#### Text segment ####
Usain Bolt crossed the Olympic finish line and went through the motions for a ninth and final time. It began at the starting blocks in Beijing eight years ago and ended in front of an adoring crowd in Rio de Janeiro. He posed; he kissed the track; he danced; and he waved the green and yellow flag. All the things track fans had seen before and all the things they'd loved.
For eight years, greatness has been just an accepted part of his routine.
"There you go: I am the greatest," Bolt said Friday night, after anchoring Jamaica's gold medal-winning 4x100 relay team for a third straight Olympics. He said it as though he expected this all along.
His final act was as impressive as the others, coming on a night when the United States' speedy women's 4x100 relay team won its second straight Olympic gold medal in the event and the men's again watched a spot on the podium slip away.
The American men were third across the line, and they circled the track with their giant flags just as the women's team had minutes before, celebrating. That's when they saw on the scoreboard that they had been disqualified for a bad handoff.
####
Task 1: From the article on Usain Bolt's final Olympic race, retype the passage starting with "Usain Bolt crossed" and going on through "this all along.".
Task 2: In the article on Usain Bolt's final Olympic race, list every action Bolt performs after crossing the finish line.
Task 3: Decide whether each statement agrees with the article on Usain Bolt's final Olympic race, and quote the words that settle it: (a) Bolt's Olympic run began in Beijing eight years earlier. (b) The U.S. women's 4x100 relay team won its first Olympic gold medal in the event. (c) The American men were disqualified for a bad handoff.
#### Data block ####
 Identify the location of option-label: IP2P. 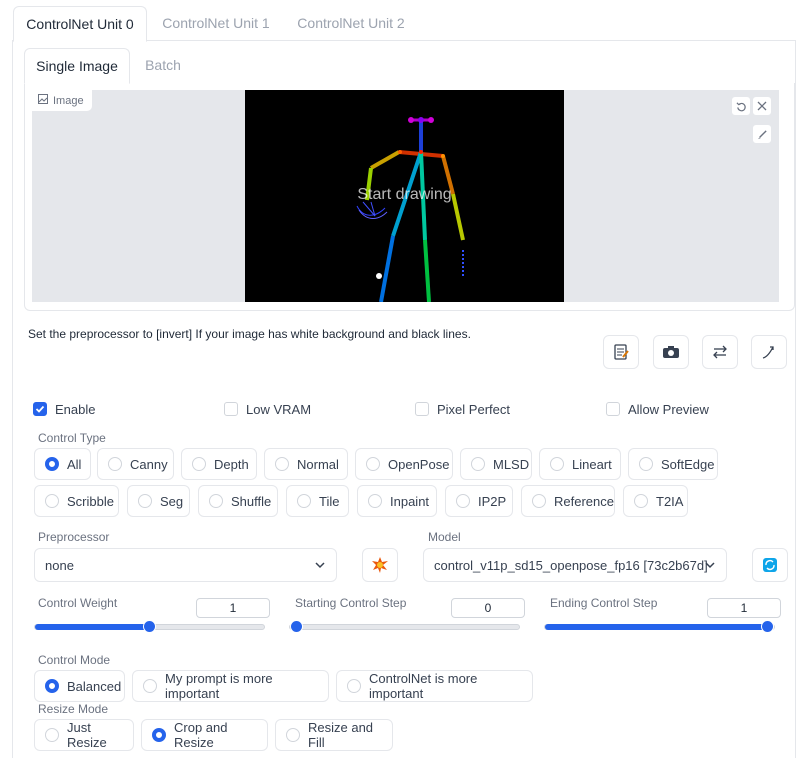
(492, 501).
####
Task solution 1:
Usain Bolt crossed the Olympic finish line and went through the motions for a ninth and final time. It began at the starting blocks in Beijing eight years ago and ended in front of an adoring crowd in Rio de Janeiro. He posed; he kissed the track; he danced; and he waved the green and yellow flag. All the things track fans had seen before and all the things they'd loved.
For eight years, greatness has been just an accepted part of his routine.
"There you go: I am the greatest," Bolt said Friday night, after anchoring Jamaica's gold medal-winning 4x100 relay team for a third straight Olympics. He said it as though he expected this all along.

Task solution 2:
- He posed.
- He kissed the track.
- He danced.
- He waved the green and yellow flag.

Task solution 3:
(a) Yes: "It began at the starting blocks in Beijing eight years ago"
(b) No: "won its second straight Olympic gold medal in the event"
(c) Yes: "they had been disqualified for a bad handoff."